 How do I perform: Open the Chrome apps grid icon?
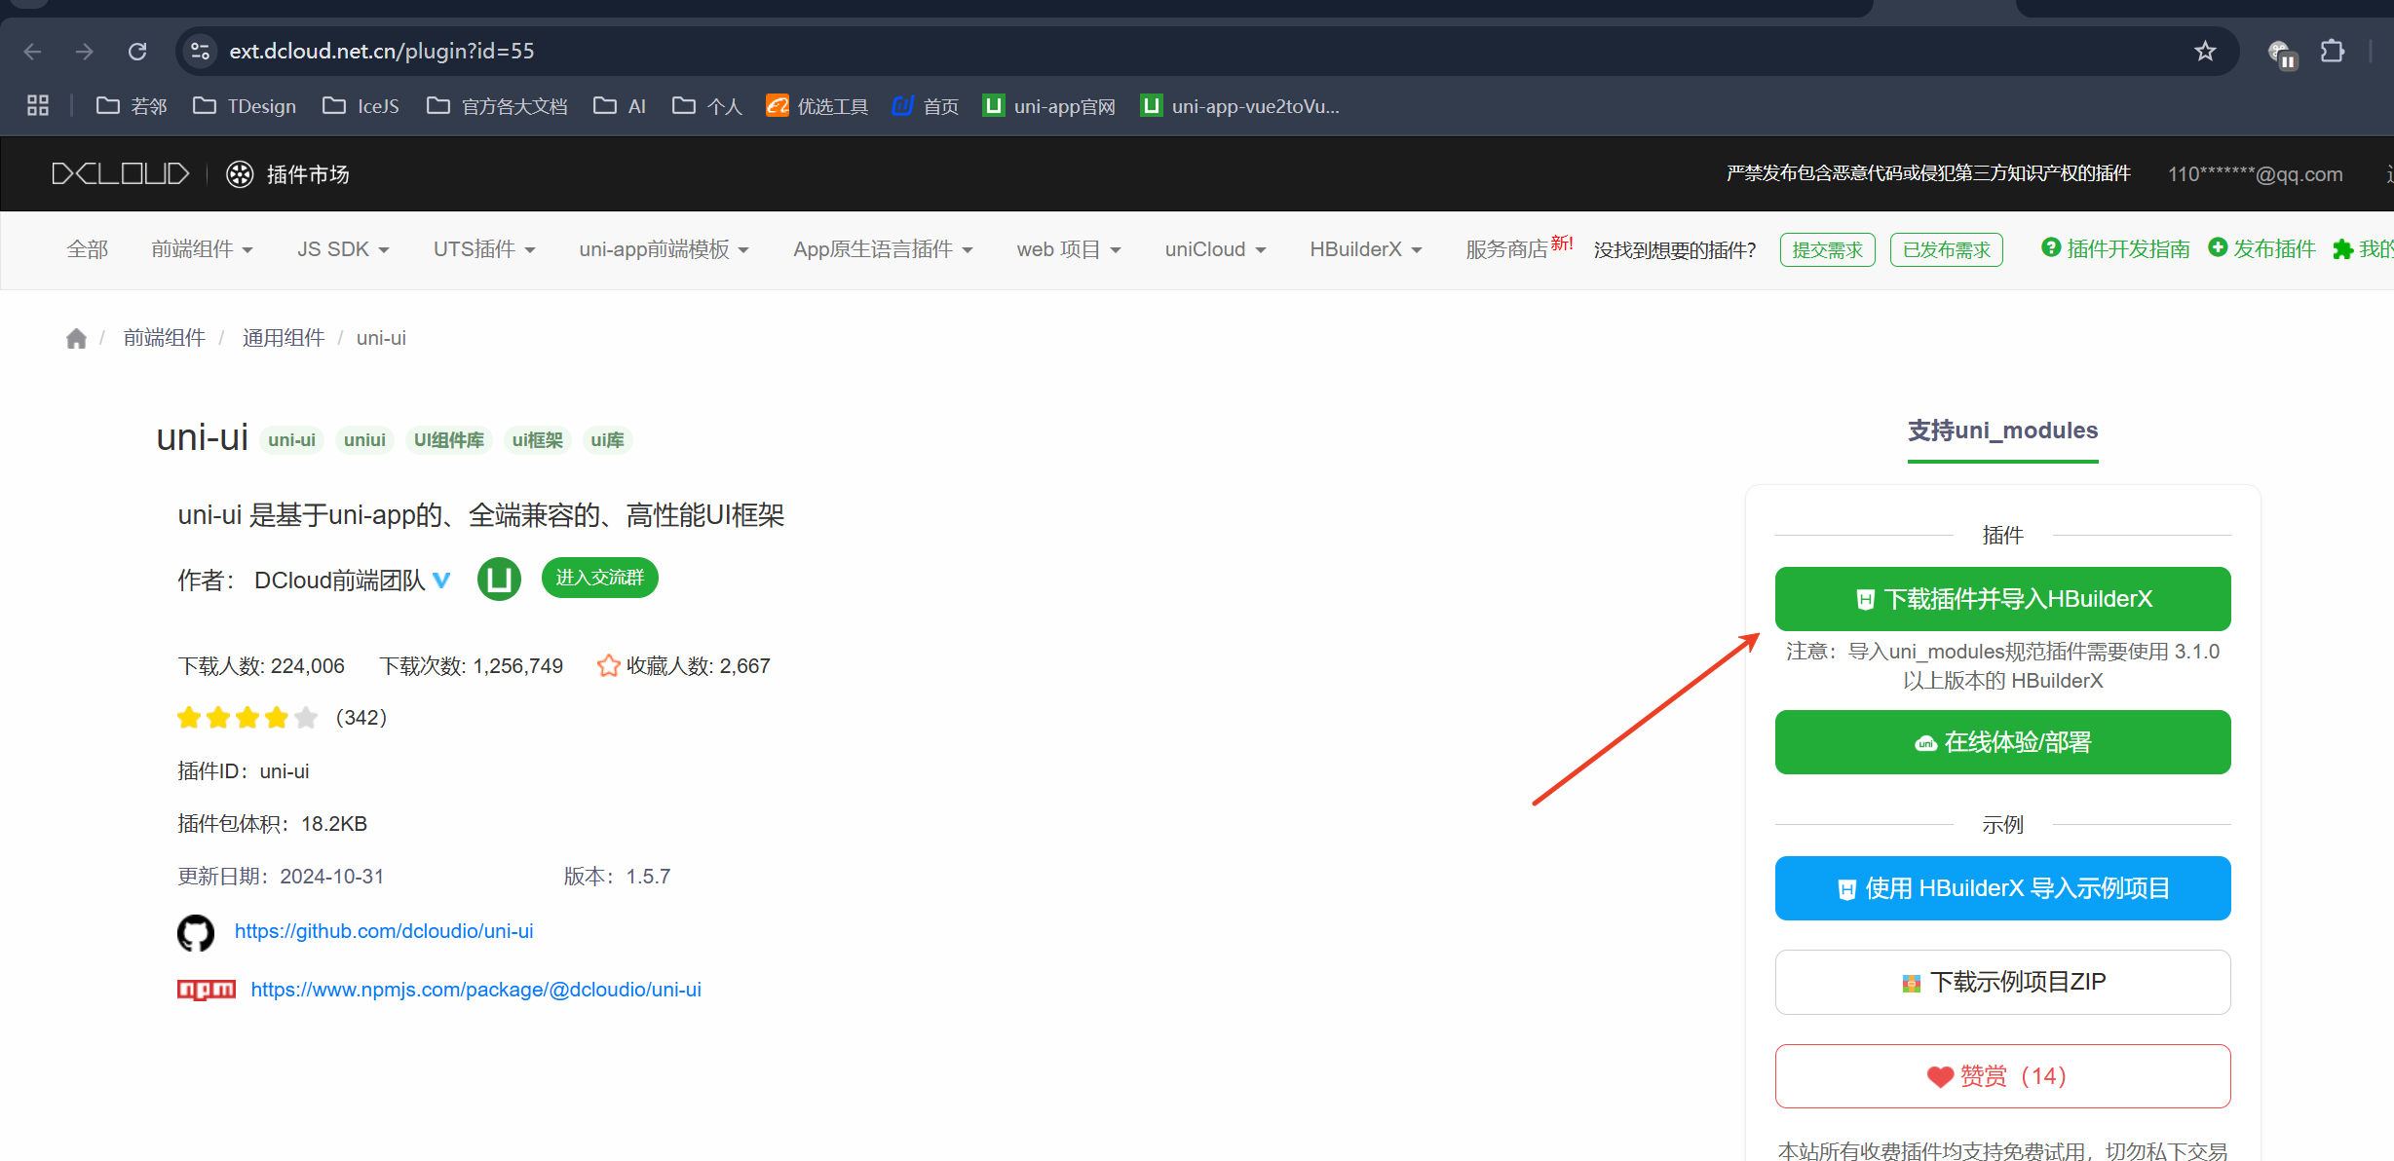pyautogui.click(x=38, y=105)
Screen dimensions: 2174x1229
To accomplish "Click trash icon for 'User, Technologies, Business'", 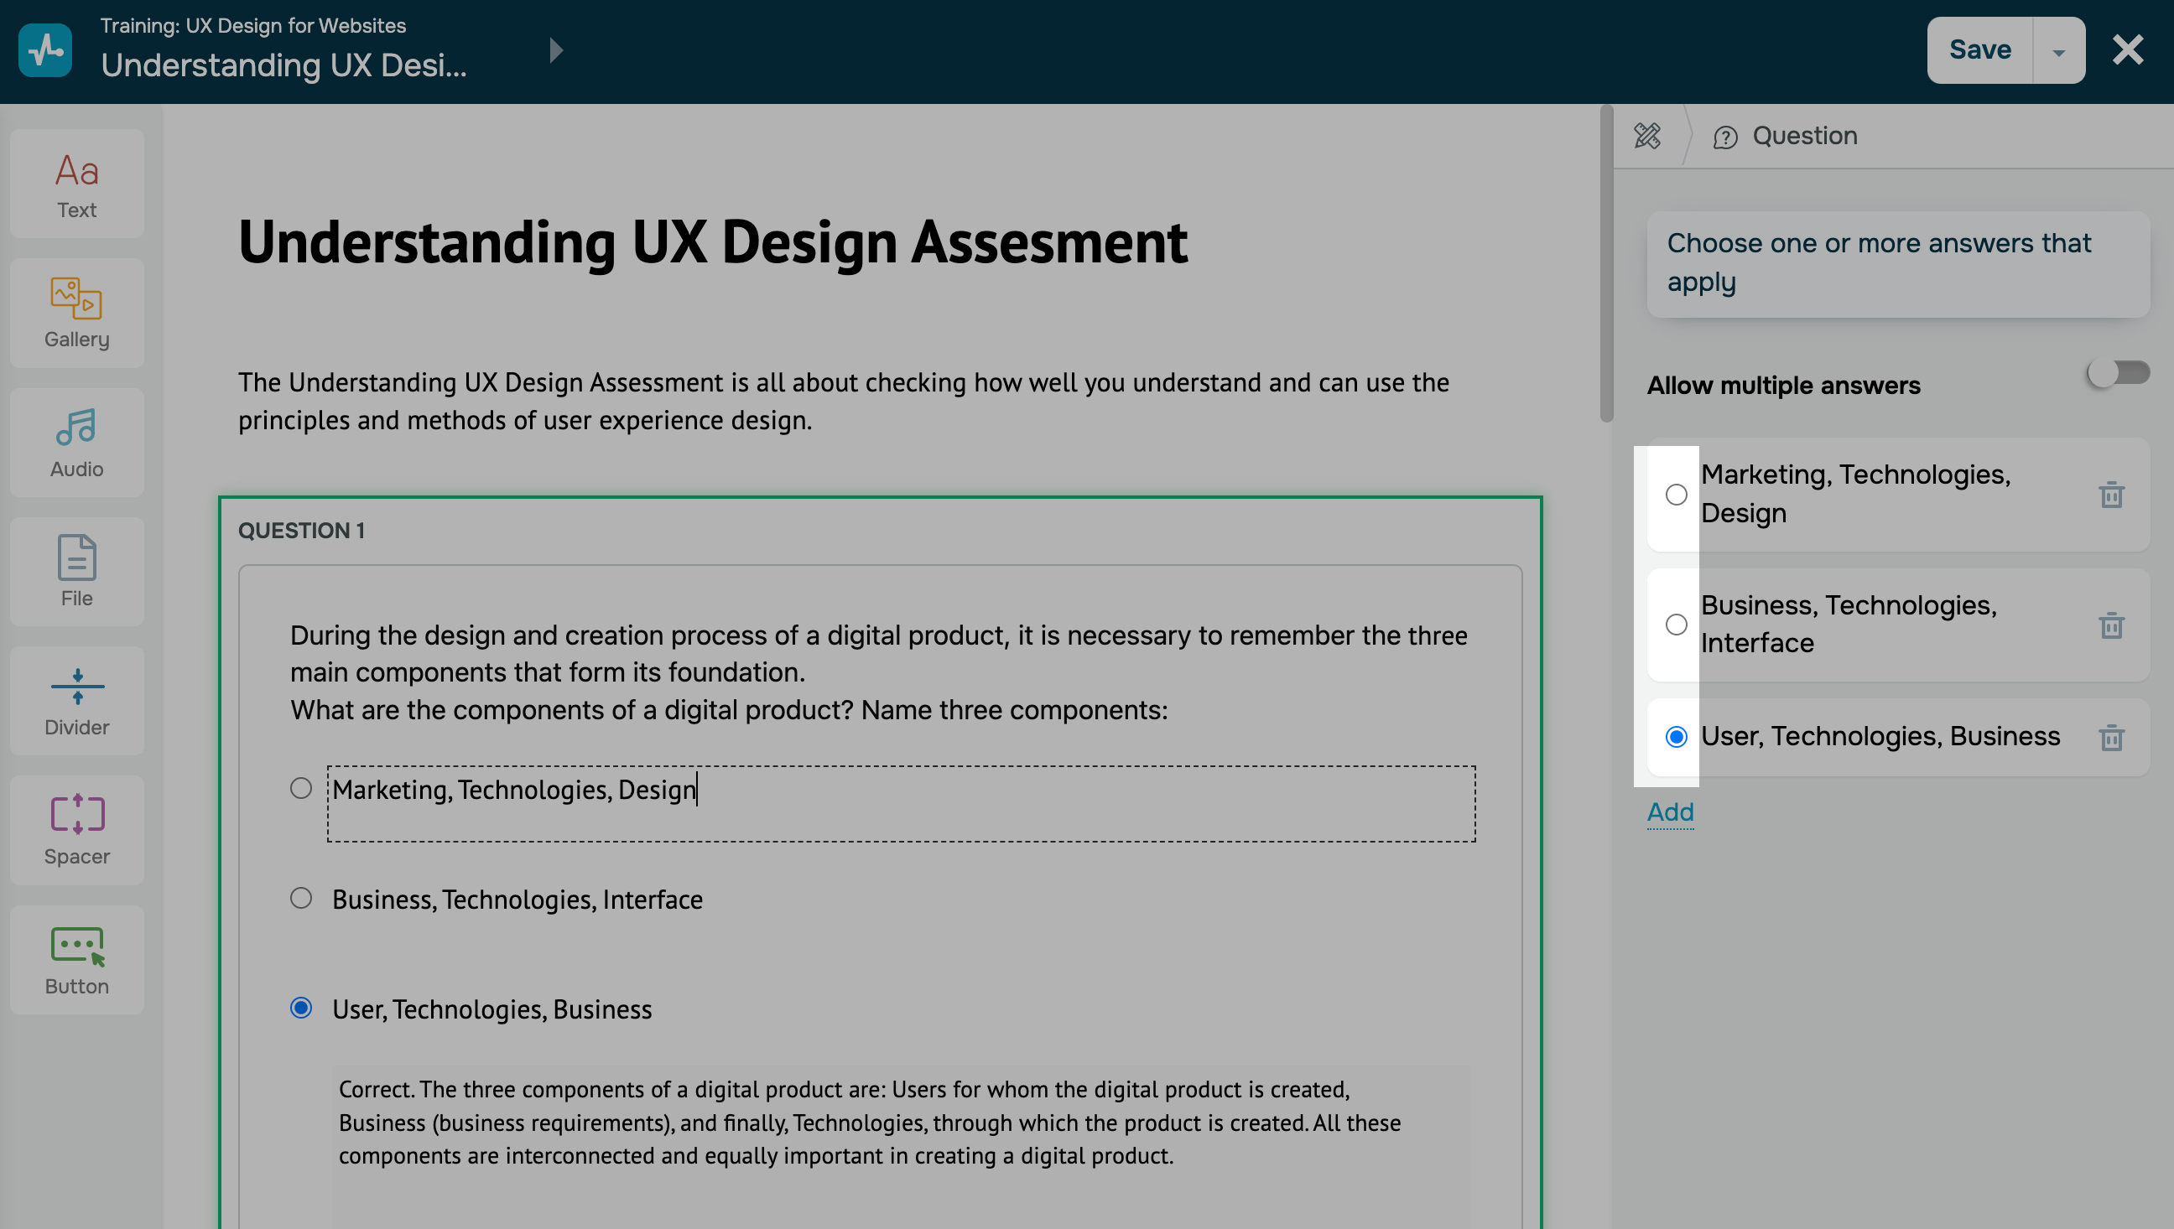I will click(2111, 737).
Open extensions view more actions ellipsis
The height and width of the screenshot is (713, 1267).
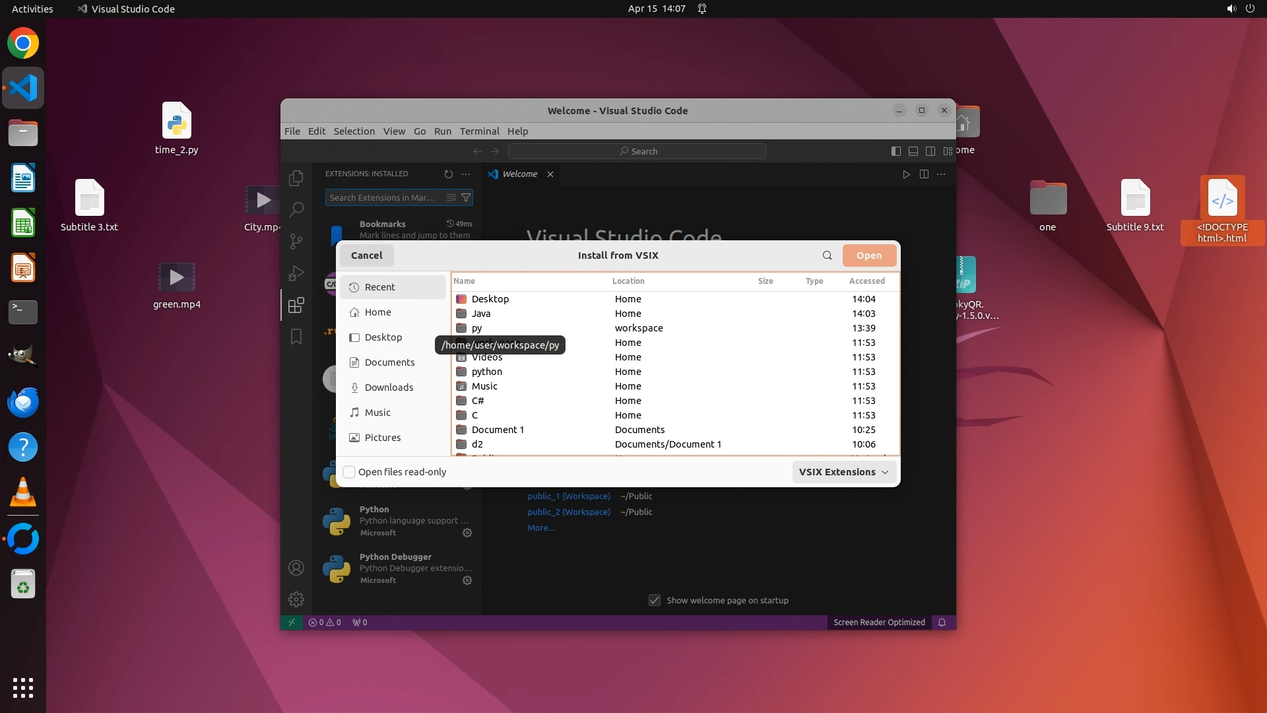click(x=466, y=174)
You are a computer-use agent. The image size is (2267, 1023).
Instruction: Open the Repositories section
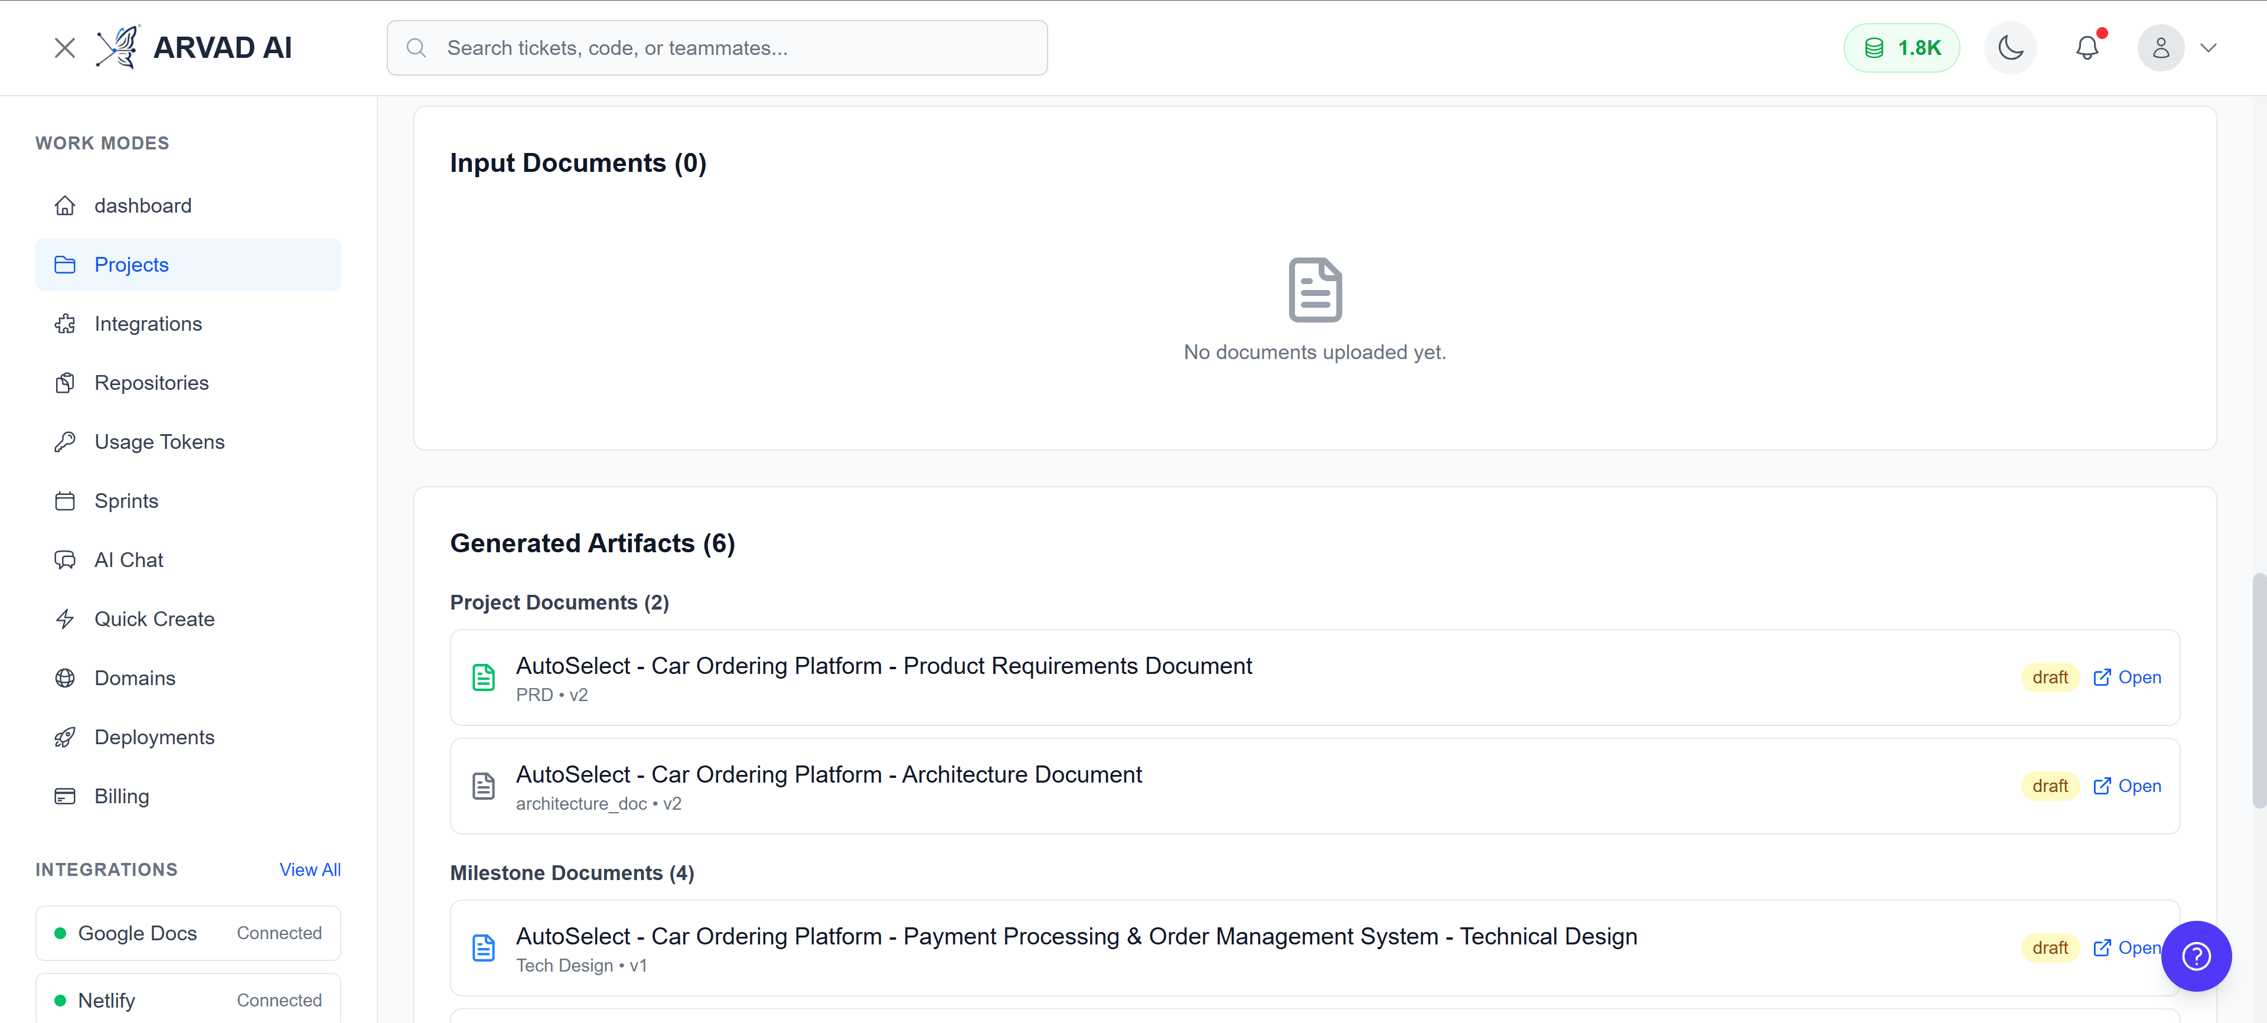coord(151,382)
● ● ● ● ●
About this task: Transcribe exactly the lines from the one holding "The height and" through the final line of the material above, both ends included; any pictures should be dropped.

Solution to this exercise:
The height and width of the screenshot is (713, 1267).
click(x=466, y=174)
You are a computer-use agent. The image size is (2267, 1023).
Instruction: Open the Repositories section
coord(151,382)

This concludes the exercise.